To realize “de-risk, not decoupling,” Washington needs to change its strategic misjudgment of China. 

If Washington maintains its mindset positioning China as its foremost geopolitical threat, any move by China might well be perceived as a serious challenge to U.S. national security; thus, logically, a decoupling policy or measure might follow. In fact, China is not the prime geopolitical threat to the United States. Its central task is modernization and building Chinese into a moderately developed economy by 2035. It needs peace and economic cooperation, not confrontation or hegemony. 

China and the U.S. should set up a mechanism for institutional dialogue on national security to articulate the context and conditions that might trigger national security measures in bilateral relations. 

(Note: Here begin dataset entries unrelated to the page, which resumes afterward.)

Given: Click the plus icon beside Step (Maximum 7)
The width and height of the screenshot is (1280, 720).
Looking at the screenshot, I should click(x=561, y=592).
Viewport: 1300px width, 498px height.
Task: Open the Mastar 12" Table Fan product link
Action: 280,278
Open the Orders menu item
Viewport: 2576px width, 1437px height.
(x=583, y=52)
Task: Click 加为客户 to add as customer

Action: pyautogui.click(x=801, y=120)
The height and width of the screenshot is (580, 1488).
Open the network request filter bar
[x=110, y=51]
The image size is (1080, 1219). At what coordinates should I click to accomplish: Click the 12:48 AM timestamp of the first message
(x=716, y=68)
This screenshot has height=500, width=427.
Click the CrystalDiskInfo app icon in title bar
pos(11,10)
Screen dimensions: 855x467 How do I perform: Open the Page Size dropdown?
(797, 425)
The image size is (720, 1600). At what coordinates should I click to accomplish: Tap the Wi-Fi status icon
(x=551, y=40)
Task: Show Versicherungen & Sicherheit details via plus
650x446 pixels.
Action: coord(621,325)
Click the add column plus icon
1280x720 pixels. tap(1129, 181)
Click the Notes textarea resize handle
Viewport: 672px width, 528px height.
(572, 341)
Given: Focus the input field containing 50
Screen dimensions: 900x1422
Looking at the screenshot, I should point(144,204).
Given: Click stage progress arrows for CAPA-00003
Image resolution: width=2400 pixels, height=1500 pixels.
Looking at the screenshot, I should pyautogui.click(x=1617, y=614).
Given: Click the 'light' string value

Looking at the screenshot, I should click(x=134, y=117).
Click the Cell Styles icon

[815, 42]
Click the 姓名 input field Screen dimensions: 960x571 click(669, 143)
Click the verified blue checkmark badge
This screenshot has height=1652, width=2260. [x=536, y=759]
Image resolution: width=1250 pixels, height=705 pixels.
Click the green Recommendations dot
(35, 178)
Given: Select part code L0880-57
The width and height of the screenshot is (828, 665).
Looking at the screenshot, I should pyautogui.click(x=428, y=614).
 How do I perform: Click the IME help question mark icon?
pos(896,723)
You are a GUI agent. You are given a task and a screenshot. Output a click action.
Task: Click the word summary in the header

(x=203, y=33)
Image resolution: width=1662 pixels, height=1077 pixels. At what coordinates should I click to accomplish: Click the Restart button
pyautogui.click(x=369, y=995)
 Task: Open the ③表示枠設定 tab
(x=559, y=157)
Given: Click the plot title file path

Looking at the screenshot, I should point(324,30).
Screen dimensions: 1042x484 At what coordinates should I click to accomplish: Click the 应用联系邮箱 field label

China and U.S. could also join in relevant multilateral arrangements on specific national security issues and start consultations within the framework of chips and high-tech export bans or restrictions. The results should include the removal or adjustment of the above-mentioned existing decoupling strategies, policies and restrictions.

In parallel, China and U.S. should resume practical business dialogue, including talks between government agencies and industry sectors, to identify practical opportunities and launch more trade and investment projects. Efforts should also be made to resume air flights to pre-COVID-19 levels at an early date, making frequent business travel and exchanges possible.

The coupling of China and the U.S. in an integral global supply chain benefits both countries and peoples, and it benefits the world. Since Washington does not want decoupling with China, what we need is constructive action.